Rediscover: Kate Saunders

Kate Saunders, a prize-winning novelist, journalist and critic "whose many achievements emerged despite a life of suffering and loss," died April 21 at age 62, the Guardian reported. Saunders initially worked as an actor, joining the National Theatre in 1983, an experience that inspired her second novel, Storm in the Citadel (1989), and the third of her detective novels, The Mystery of the Sorrowful Maiden (2021). By the age of 26, she won a Betty Trask prize with her first novel, The Prodigal Father (1986), which launched a career that produced more than 20 novels for adults and children, ranging from historical romance to detective stories to children's books. A columnist for the Sunday Times, the Daily Telegraph, the Sunday Express, She, and Cosmopolitan, she also judged the 1990 Booker Prize and the 2007 Women's Prize.

Saunders became a regular contributor to radio and TV, but that changed "when she gave birth in 1993 to her only child, Felix, and learned on the same day that she had multiple sclerosis," which was kept secret from all but her immediate family, the Guardian noted. She signed up to write five historical romances, starting with her epic Night Shall Overtake Us (1993), which was a bestseller, "but equally good was one of her wittiest romantic comedies, Bachelor Boys (2004)."

Her children's series, The Belfry Witches, which began with A Spell of Witches (1999), was made into a BBC TV series. Saunders also co-wrote Catholics and Sex (1992) with Peter Stanford, then editor of the Catholic Herald, and they later presented a TV series based on the book. Increasingly frail, Saunders still produced several children's books, including Beswitched (2010), Magicalamity (2011), and The Whizz Pop Chocolate Shop (2012). She was also a contributor to the 2016 authorized Winnie-the-Pooh sequel, The Best Bear in All the World.
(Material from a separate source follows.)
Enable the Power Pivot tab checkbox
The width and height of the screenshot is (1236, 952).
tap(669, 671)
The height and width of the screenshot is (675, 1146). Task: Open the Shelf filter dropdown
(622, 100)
After her 19-year-old son committed suicide, however, the "shock and grief of this brought on the deterioration of Kate's MS, which went from relapsing-remitting to advancing, and could no longer be kept secret. It was now that she wrote her masterpiece, Five Children on the Western Front, published by Faber in 2014, and, as she put it, 'the book of my life,' " the Guardian wrote.

That book won the 2014 Costa children's book award, and was shortlisted for the Guardian and Carnegie prizes for children's literature. Her novel The Land of Neverendings was also shortlisted for the 2019 Carnegie medal. She published a detective series about a Victorian archdeacon's widow, Mrs. Rodd, starting with The Secrets of Wishtide (2016). Her last children's book, A Drop of Golden Sun, will be published by Faber in 2024.